Specifically, Madala argued that the determination of a primary caregiver's sentence should include consideration of:the ages and special needs of the minor children, the nature and character of the primary caregiver, the seriousness and prevalence of the offence committed and the degree of moral blameworthiness on the part of the accused. In a case where the primary caregiver is a first offender, has committed a relatively minor offence, has shown remorse and contrition and the children are of a tender age requiring special attention, the sentencing officer will be wary to send such a person to prison. Where, as is the situation with M, the primary caregiver is a recidivist who continues to commit crimes of a similar nature even whilst on bail and the children are relatively closer to their teens, it would be folly and a show of 'maudlin sympathy' to impose a non-custodial sentence. In such circumstances the primary caregiver may not escape a custodial sentence... As a court of final instance in all constitutional matters, it is imperative that this Court does not set a precedent which creates the impression that primary caregivers must be given a slap on the back of their wrists in spite of the seriousness of the offences they have committed.Madala thus emphasised the fact that M had a prior conviction for fraud, which led him to conclude that, "M has not learnt from her previous brushes with the law" and that she lacked "remorse". Likewise, "it is reasonable to conclude that she was motivated by greed rather than need as she was gainfully employed at the time the offences were perpetrated". Finally, he considered the seriousness of fraud as a criminal offence and South Africa's high crime rate. These considerations, among others, led him to conclude that a prison sentence would, in this case, serve societal interests that outweighed the interests of M's children.

== Reception and significance ==
Sachs's judgment was widely admired, and the Guardian reported in 2009 that it was "cited in courts worldwide". It was welcomed in particular for elucidating the content of the paramountcy principle and providing guidance about whether and how the principle was to be balanced against conflicting interests.
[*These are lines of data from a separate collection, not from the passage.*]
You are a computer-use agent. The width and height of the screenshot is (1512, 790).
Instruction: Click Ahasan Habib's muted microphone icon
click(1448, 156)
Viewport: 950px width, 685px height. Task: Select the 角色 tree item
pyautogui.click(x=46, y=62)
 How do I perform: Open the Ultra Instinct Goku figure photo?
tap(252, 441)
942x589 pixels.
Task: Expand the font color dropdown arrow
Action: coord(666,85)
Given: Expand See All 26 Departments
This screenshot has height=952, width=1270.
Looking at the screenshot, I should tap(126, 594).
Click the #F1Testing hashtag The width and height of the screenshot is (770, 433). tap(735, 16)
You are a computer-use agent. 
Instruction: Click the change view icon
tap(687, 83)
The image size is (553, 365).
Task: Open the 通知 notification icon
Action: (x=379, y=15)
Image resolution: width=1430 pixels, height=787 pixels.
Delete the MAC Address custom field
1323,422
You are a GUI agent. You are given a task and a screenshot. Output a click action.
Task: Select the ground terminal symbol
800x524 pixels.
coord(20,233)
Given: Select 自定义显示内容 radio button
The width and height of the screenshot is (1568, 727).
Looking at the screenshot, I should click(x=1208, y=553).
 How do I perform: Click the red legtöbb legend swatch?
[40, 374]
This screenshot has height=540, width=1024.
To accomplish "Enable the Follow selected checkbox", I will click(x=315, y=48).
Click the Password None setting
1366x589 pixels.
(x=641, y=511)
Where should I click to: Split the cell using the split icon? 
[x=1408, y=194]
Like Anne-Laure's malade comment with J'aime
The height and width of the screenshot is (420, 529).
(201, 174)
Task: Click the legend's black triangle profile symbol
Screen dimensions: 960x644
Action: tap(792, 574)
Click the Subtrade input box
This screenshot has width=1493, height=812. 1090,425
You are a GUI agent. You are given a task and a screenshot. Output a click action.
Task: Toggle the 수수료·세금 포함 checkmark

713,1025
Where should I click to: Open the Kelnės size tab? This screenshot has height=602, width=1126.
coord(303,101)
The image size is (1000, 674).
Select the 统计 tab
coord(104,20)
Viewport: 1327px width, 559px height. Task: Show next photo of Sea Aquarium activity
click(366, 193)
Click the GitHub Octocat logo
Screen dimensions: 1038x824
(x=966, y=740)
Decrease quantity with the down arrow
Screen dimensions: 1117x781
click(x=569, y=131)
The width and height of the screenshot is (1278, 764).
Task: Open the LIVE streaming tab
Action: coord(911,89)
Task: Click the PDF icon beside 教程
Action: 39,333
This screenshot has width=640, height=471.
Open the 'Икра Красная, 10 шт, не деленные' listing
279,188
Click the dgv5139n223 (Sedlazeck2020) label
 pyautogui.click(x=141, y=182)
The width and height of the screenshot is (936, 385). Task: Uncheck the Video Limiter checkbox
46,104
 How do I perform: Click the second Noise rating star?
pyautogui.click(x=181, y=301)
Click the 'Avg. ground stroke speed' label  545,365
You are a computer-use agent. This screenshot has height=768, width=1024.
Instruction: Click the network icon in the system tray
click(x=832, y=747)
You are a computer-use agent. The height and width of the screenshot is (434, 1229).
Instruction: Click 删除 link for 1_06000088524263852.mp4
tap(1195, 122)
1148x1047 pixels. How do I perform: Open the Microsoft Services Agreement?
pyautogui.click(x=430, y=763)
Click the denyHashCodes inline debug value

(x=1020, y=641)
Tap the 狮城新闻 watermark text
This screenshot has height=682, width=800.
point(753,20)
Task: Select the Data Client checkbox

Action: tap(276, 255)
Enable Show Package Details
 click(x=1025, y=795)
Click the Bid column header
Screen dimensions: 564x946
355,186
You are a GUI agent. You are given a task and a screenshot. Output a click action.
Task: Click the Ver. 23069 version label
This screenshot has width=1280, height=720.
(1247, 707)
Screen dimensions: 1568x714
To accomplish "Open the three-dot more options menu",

Similarly, Ann Skelton, who represented the amicus curiae in the proceedings, described it as "the Court's clearest and most detailed explanation to date of the content and scope of children's rights as set out in section 28 of the Constitution"; according to Skelton, the judgment "developed child law significantly", and Sachs's discussion of correctional supervision additionally contributed to the Constitutional Court's emerging jurisprudence on restorative justice. A 2019 survey by Skelton found that S v M was the most quoted of all cases in South African child law.

In the 2011 matter of S v S, the Constitutional Court considered how S v M should be applied in cases where the convicted parent was less unambiguously the sole or primary caregiver to her children; in that case, the majority held that S v M did not apply because the convicted parent was married and lived with her husband. Stephan Terblanche of the University of KwaZulu-Natal argued that, more generally, Sachs's guidelines in S v M were frequently ignored or only half-heartedly applied by courts.